Part of a series on solving the Boise Trails Challenge. Previously: Boise Trails Challenge AI Route Planner · AI Finally Gave Me a Path. Now I Have More Work to Do. · i am the one that loops
I woke up yesterday 4,851 miles from where I'm now standing on a dirt path a mile from my house, grappling with the exact same problem I was grappling with a week ago. I'm trying to solve the Boise Trails Challenge, and the planning side of it keeps becoming a map problem - figuring out how to cover an entire trail system means routes that loop, fold back, and reuse the same dirt for different reasons. On the screen, those separate passes stack into one messy line. It doesn't help that it's bright as hell out and my body doesn't know if it's day or night.
But as it turns out, I'd been trying to solve a solved problem.
If you look at the London Tube map, or Vignelli/Unimark's 1972 New York subway map, they don't let overlapping routes jumble into a single messy line. They solve a trunk-and-branch legibility problem: when multiple services share a corridor and then split, the map orders and offsets the colored lines so the shared trunk reads as parallel strokes rather than a knot.
The math behind doing this is hard and would have taken me personally an infinite amount of time, but today I can just smash a few keys into my phone telling it what I want. The bottleneck is no longer building it. The bottleneck is knowing what to ask for.
It’s not like I haven’t seen transmit maps before. What was different this week was that I'd spent five days physically using them, the Elizabeth line from Liverpool Street to Heathrow, or the SeaTac in-airport transit loop. My brain wasn't studying them as much as it was in them. And then a week later, standing in the dirt, stuck in a tangled map of my own creation, the recency of those experiences was still there.
What was actually happening
You don't experience the search, you experience the result, the hunch, the wave of confidence, the sudden “finding the word”. Cognitive scientists would call that intuition: fast, reasoning-like inference whose intermediate steps just aren't consciously available. Underneath, your brain has been doing implicit learning: pulling patterns out of the environment without ever stating the rules out loud. Color relation, line offsets, the aligned separation of parallel paths. Filed away without remembering to do so.
Stick with me for a second. We love the aha feeling, but it doesn't come when we go looking for it. Sleep on it, or go for a walk, or take a shower. That's when the answer shows up, often phrased exactly the way you need it.
The aha is the moment a filed-away pattern collides with an active problem. Neuroscience has adjacent evidence for this kind of updating: the P300, an EEG signal often seen when something is task-relevant or surprising, is commonly interpreted as part of the brain's context-updating machinery, a rough neural cousin of "wait, this matters." One reason it may feel physical, the small jolt on a dirt path, is interoception, your brain modeling your own body's state as part of the signal. The "gut" in gut feeling is partly literal.

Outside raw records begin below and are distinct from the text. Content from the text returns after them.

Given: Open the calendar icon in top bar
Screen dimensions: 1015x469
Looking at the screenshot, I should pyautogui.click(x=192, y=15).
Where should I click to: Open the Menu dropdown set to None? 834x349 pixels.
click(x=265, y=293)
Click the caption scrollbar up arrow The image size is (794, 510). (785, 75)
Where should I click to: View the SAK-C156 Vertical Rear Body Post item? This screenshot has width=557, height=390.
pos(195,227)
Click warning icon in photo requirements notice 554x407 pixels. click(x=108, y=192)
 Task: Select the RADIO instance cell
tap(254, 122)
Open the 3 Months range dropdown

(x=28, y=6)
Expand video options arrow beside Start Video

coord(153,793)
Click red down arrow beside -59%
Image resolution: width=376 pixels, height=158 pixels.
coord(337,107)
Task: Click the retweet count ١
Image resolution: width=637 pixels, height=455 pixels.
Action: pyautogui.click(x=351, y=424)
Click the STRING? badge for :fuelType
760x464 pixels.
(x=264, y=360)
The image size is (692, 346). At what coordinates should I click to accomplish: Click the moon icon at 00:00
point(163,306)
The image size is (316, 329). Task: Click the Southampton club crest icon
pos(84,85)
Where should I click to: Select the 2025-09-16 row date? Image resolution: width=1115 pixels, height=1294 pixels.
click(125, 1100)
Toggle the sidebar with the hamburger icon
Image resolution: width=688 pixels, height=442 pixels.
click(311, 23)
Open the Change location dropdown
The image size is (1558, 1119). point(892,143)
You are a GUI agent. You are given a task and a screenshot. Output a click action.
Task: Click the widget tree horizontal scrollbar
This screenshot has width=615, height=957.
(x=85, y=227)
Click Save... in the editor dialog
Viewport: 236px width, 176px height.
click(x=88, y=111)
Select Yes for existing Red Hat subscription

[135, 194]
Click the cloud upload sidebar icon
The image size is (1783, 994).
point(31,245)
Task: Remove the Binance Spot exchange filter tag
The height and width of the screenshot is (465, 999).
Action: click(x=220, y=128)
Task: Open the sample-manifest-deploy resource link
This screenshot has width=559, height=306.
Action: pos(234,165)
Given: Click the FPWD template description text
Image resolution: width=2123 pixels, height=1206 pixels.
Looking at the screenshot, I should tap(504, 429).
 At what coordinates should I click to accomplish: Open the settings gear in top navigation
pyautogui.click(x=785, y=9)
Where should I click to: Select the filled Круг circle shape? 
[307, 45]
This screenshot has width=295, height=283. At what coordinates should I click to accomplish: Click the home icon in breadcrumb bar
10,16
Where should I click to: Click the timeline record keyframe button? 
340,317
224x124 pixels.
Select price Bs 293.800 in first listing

Even experts often can't reconstruct how they got there. The pattern arrives, the move is obvious, the middle stays opaque. Even this one: the aha was "trail map to transit map." I cannot explain the actual route that took me between those ideas.
Where this leaves the agent
Once I had the direction, "make it like a subway map", the coding agent built the trunk-and-branch rendering in minutes. The agent would have built it last week, or last month, at any moment I asked. It was always able to. The thing it didn't do in this setup was tell me what to ask.
LLMs are remarkable at pattern completion across compressed text. Hand one the phrase "make it a clickable map that looks like a subway map" and you'll get working code. What's harder is producing that phrase in the first place, a memory from last week surfacing unprompted, blending with the thing in front of you, the vocabulary arriving with the small jolt that says: the thing you saw yesterday is the shape of the thing you're stuck on now. Whatever the LLM equivalent of that recognition is, doing it cheaply, in the background, while you're running up a hill, is a different problem.
This is the part of the frontier I keep finding jagged. The agent is a much better builder than I'll ever be. But what a brain can do, mixing recent experiences prompted by the environment to pinpoint a new application of an old solution, is not a small thing. It just feels small from the inside.
The bottleneck has moved. It used to be implementation. Now it's the cross-domain pattern-matching that produces the vocabulary in the first place, finding the right name for the shape of your problem so the machine can recognize it. I don't think this is impossible for an agent, but I think we're badly underestimating the computing power it would take. The things that feel like nothing are usually the most expensive to reproduce.